STAMFORD -- We've all heard of the Salem witch trials, thanks in large part to Arthur Miller's play, "The Crucible." But Salem's saga wasn't the only witch hunt that blew through New England in 1692.
That same year, a Stamford house servant accused two women of witchcraft. And according to Richard Godbeer, a leading expert on witchcraft in the Colonial era, Stamford's story is a far more typical example of 17th century witch hunts.

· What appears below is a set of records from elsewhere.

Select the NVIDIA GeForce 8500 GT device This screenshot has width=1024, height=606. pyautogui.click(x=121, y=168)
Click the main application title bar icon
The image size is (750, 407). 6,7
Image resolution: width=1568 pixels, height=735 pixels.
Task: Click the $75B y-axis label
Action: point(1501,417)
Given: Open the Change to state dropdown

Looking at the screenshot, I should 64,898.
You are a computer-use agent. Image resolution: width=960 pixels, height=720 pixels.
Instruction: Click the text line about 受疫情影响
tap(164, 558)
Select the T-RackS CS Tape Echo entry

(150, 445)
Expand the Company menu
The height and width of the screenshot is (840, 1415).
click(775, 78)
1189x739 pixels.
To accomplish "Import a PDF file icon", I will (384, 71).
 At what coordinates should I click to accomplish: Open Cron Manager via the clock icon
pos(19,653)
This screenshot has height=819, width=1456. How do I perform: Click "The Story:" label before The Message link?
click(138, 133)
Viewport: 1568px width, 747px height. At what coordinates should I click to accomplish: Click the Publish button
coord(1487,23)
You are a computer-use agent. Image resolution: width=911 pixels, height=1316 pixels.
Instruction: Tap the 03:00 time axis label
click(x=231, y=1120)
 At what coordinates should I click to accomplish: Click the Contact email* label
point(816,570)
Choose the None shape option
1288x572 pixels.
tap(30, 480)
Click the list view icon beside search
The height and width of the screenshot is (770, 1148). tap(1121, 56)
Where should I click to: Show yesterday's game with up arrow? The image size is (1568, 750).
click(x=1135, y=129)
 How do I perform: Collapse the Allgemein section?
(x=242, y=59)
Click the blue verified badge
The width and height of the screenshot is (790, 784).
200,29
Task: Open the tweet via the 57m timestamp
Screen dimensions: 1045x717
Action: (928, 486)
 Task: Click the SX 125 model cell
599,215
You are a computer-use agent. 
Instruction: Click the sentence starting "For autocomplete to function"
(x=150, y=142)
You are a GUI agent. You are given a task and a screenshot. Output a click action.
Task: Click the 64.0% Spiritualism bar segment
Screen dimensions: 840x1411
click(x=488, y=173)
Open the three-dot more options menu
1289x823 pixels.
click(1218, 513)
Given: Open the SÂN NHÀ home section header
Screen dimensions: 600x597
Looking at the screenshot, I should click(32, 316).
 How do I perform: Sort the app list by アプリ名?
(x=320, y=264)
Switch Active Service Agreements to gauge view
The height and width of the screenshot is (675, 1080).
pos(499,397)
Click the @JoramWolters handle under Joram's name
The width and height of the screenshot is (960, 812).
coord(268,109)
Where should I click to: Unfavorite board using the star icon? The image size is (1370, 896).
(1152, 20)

The servant, Katherine Branch, lived with the Wescot family down on Stamford's shoreline, near Wescot Cove, according to Stamford Historical Society Librarian Ron Marcus. In April of 1692, Branch fell to the ground, her body contorting strangely, after returning from picking herbs. In the coming weeks, she would suffer several similar fits, convulsing, weeping and calling out hysterically. At first, the local midwife, Sarah Bates, examined Branch, concluding her illness could be due to natural causes. But after an unsuccessful bleeding -- a common medical practice for ailments in those days -- Bates concluded that Branch was bewitched.
Soon, Branch began relaying stories about a cat that spoke to her, offering to take her to a place where she could have fine things and meet fine people. In Godbeer's 2005 book, "Escaping Salem: The Other Witch Hunt of 1692," the University of Miami professor wrote that "sometimes, Kate declared, the cats turned into women and then back again, though who the women were she could not say."
"About a half a dozen people were accused in the beginning. That's not massive, but it's a significant number," Godbeer said in a telephone interview this week. Of that number, two women went on to be formally accused: Stamford's Elizabeth Clawson and Fairfield's Mercy Disborough. Like many of the cases in Salem, Clawson had personal ties with her accuser. The Wescot family and Clawson had feuded for several years, and Branch knew the family she worked for.
But unlike in Salem, where 19 witches were hanged, both women were ultimately acquitted.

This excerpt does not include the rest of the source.